>> Start Excerpted text

# Mini Lathe extension kit from LMS



## Brass_Machine (Apr 22, 2008)

Does anyone here have any experience with this Kit from LMS?







It says it is actually 6" longer than the 7x10 HF lathe I have. I really could use a larger lathe but this little machine is taking all the abuse I give it. Plus I want the 10x22, I just don't have the $1K to get it right now. The $149 for the extra 6" would work for me however and make my life much easier for now. 

So. any opinions??

Eric


----------



## 13AL (Apr 22, 2008)

No experience but it is on my wish list, did you read through the instructions? looks fairly straight forward, would like to read your review if you get it, maybe someone has done the conversion??


----------



## Cedge (Apr 22, 2008)

Eric
I run a 7x14 and usually have all the room I need, even with a 5 inch chuck taking up some of it. I've seen the HF 7X10 and I'm amazed that you can get much done on the little fellow. It just appears too cramped to be much fun. I believe that longer frame was developed by Micromark for the lathe that I have. It's a pretty well proven piece of iron so I doubt you'd have any problems with it. It should be pretty easy and straight forward conversion.

Steve


----------



## oldparts (Apr 22, 2008)

I just finished installing the longer bed over the weekend. It was really pretty straight forward with no surprises. If you need any more information just send me a message.
Good luck.

>> End Excerpted text
>> Start Stored records

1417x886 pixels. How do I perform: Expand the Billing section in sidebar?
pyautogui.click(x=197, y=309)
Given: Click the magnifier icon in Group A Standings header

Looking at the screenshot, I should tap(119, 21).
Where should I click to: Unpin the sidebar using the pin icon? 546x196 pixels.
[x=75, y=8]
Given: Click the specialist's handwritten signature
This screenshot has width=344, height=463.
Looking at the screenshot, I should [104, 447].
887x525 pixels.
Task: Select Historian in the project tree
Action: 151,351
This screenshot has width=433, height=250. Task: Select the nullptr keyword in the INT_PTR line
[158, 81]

>> End Stored records
>> Start Stored records

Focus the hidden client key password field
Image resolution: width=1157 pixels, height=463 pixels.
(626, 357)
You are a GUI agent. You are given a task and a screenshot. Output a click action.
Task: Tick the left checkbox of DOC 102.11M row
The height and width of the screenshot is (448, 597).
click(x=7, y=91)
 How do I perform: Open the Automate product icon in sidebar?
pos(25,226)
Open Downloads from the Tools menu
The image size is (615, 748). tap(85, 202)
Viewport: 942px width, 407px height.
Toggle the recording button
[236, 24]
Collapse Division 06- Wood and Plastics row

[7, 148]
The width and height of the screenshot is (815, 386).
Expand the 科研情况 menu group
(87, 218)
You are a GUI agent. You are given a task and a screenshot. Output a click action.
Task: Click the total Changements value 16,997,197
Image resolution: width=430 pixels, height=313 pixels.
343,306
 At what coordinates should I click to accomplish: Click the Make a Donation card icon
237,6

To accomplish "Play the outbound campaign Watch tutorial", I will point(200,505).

>> End Stored records

**Exercises**
(a) Answer these questions from the mini lathe extension thread:
(i) How much longer than the 7x10 HF lathe does the kit say it is?
(ii) What size lathe does Cedge run?
(iii) When did oldparts install the longer bed?
(b) In the mini lathe extension thread, why is Eric looking at the $149 kit instead of buying the 10x22 lathe he wants? Answer in one to three sentences.
(c) Carry on the mini lathe extension thread from its last post.

**Results for each task**
(a)
(i) 6 inches.
(ii) A 7x14.
(iii) Over the weekend.

(b) Eric wants the 10x22 but doesn't have the $1K to buy it right now. The $149 kit adds 6 inches to his 7x10 and would make his life much easier for now.

(c)
----------



## black85vette (Aug 15, 2009)

Saw something similar on here somewhere. Brain does not have cross index feature nor long term recall. ;D I chose to go with a mount on the ways down low since 1. the ways are flat, 2. there is a lot of open room and, 3. making it was really easy.  The top piece looks an odd size at first but look at the third picture. The top piece is sized to stop the carriage before it bottoms out the DI but just by a bit so as to not waste the range of the DI. The bottom hold down is just a short piece threaded 10-32 (no big reason, I just happed to have 6 screws of assorted lengths on hand).  It is easy to put on and take off. Just line it up with the ways, lower the mount down and turn it 90 degrees. Snug up the screws/clamp and you are done. I have a nice T handle this size so I went with hex rather than screw heads. You only have to loosen it a small amount to remove it.  (nice having flat ways) It will also work in front of the carriage.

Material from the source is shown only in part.